“騎馬民族”征服説

旧聞に属する話2011-騎馬民族

 福岡の街中を自転車で疾走している連中を、私は“騎馬民族”と呼んでいる。歩行者をまるで農耕民族のように蹴散らしていく姿は、フン族や匈奴もさもありなんと思わせる猛々しさで、的を射たネーミングだと自画自賛しているぐらいだ。

 最近は、自転車そっくりの電動バイクを無免許・ノーヘルで乗り回していた女が書類送検される事件があった。この女は「免許がいるとは知らなかった」と釈明したうえで、バイクはネット通販を使って6~7万で買ったと供述したらしい。6~7万円など私には大金である。

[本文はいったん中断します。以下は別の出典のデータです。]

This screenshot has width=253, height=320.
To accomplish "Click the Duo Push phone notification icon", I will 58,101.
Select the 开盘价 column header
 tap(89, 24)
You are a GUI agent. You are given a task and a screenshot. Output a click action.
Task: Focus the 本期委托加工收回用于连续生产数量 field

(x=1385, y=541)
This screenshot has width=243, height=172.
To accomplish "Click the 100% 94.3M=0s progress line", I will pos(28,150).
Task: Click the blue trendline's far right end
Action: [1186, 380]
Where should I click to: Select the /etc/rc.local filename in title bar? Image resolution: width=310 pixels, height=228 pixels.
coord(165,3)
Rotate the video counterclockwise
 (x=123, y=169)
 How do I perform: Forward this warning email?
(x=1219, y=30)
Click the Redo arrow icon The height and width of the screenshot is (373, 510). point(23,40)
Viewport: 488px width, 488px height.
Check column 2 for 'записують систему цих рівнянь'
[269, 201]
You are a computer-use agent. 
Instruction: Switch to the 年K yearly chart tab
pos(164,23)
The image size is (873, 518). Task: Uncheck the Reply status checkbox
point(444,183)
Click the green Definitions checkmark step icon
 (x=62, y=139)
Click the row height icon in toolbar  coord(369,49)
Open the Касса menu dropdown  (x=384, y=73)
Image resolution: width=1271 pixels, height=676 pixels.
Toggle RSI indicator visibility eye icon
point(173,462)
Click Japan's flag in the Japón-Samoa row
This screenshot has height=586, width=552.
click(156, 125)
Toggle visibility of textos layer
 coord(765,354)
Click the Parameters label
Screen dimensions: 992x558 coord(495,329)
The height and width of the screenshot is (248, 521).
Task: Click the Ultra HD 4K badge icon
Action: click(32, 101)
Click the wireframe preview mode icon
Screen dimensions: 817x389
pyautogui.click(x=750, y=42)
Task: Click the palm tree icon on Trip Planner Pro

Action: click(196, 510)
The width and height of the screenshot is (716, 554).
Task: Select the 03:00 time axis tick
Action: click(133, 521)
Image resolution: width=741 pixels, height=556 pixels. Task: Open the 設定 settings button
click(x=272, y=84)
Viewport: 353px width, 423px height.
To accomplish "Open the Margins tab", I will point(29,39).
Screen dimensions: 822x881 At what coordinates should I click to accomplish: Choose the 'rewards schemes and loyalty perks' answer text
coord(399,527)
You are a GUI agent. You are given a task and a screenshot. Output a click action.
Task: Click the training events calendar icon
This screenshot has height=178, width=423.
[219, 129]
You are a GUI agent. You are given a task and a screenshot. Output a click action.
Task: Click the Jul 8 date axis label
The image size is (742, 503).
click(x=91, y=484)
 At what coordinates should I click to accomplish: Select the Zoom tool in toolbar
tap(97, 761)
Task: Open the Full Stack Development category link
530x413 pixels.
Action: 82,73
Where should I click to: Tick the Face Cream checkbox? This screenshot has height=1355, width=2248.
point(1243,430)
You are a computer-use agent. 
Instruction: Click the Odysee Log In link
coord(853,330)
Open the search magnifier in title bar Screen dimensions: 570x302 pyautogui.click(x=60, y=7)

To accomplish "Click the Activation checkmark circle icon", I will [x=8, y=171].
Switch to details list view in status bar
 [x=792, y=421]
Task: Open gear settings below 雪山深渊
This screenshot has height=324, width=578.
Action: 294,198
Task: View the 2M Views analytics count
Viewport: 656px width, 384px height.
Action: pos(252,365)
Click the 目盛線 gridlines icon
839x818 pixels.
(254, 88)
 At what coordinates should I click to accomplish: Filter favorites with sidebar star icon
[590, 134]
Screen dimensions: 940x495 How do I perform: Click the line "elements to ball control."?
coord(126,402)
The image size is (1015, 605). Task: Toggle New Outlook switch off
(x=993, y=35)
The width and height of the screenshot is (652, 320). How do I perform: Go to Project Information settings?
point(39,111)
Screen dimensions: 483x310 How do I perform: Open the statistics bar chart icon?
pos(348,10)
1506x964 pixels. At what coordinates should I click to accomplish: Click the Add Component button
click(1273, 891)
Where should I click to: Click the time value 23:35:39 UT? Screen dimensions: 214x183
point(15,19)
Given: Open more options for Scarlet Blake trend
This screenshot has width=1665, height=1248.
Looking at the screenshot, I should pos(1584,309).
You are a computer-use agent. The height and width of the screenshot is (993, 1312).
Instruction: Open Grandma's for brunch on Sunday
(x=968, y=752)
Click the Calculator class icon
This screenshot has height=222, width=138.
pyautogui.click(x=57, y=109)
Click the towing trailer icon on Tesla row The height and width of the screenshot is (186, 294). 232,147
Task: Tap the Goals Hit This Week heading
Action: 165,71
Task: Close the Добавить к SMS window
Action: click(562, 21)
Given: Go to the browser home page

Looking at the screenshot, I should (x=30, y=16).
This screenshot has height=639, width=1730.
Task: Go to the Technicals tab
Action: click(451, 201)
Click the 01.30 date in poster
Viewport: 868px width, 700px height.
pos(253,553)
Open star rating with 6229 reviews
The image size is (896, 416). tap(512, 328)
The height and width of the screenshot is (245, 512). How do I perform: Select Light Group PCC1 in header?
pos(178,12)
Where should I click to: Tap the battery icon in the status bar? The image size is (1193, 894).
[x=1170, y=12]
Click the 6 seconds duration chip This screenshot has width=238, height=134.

これだけの金を支払いながら、買った商品の正体を知らないとは豪気なものである。

 高齢女性を転倒させ、骨折させた女が「急いでいるから」とデタラメな連絡先を紙に書いて渡し、逃げ去った事件もあった。容疑者は捕まっていない。この二つの事件を見れば、狡猾さも相当なものだ。

 騎馬民族征服説とは、東大教授だった江上波夫氏が終戦直後に唱えた学説で、大陸の騎馬民族が列島に渡来し、ヤマト王権を打ち立てたというものだ。現在では、この説を否定する研究者が多いと聞くが、その筆頭が佐原真氏だった。この佐原氏とは、例の旧石器捏造事件の際、まっとうな批判をしていた若手研究者を力で封じ込めたと批判される人物だ。

 学説の正否など浅学非才の身には分からないが、騎馬民族征服説の旗色が悪いのは、単に佐原氏の方が声が大きかっただけという可能性はあると思う。福岡の自転車事情を見ると、モラルうんぬんのレベルではなく、騎馬民族の遺伝子を受け継いだ輩が暴れ回っていると考えた方がまだしも理解しやすいからだ。

 写真は、歩行者を守るため、歩道を区切って設けられた自転車専用レーン。これだけ明確に区別されているのに、それでも歩道を平気で走る人間がこの街には結構いる。